If, however it will give the children a regular routine with a difficult and controlling partner then I would do it.

teabagfleabag · 02/04/2018 20:57

yes, well for me its making it a reliable routine for her, & taking control back again as, atm, he has it how he wants . im wary of antagonising things, as it will, but i cant see any other solution since he wont meet & discuss it adult to adult . im wondering how effective it is if he doesnt follow through too. looks like he may only get community service or a fine , not a huge deterrant !

OP posts:
NorthernSpirit · 02/04/2018 21:46

In a contact order - you the RP have to make the children available for contact. If you don’t it’s you (the RP) who could face a fine, community service or improvement. It’s not the NRP. If the NRP (the dad I think in this case) chooses not to take up the contact then there’s no redress against him.

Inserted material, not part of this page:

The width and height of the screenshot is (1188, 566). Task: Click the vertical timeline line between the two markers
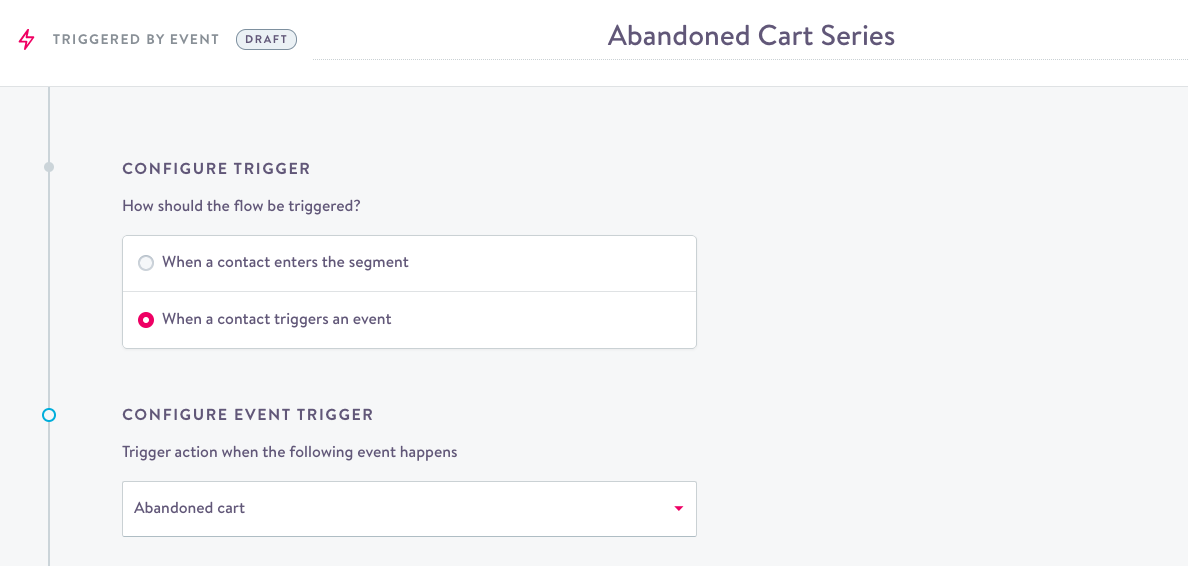[49, 290]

You can’t make him (sadly) have contact.

teabagfleabag · 03/04/2018 07:13

oh yes, its not the contact thats the issue; i have been allowing that alll along ( on his terms ) but its got to be regulated & not just him turning up when it suits him; no warning . no good in the long run for anybody & definatly not good for little un

OP posts:
NorthernSpirit · 03/04/2018 15:15

Then get a contact order so you have defined times.

It’s not about you ‘allowing’ contact - the kids aren’t yours. It’s about them having a right to see their dad. The way I think about it is, if the shoe was on the OH how much ch contact would you want? How often would you want to see the kids? How would you feel if someone ‘allowed’ you?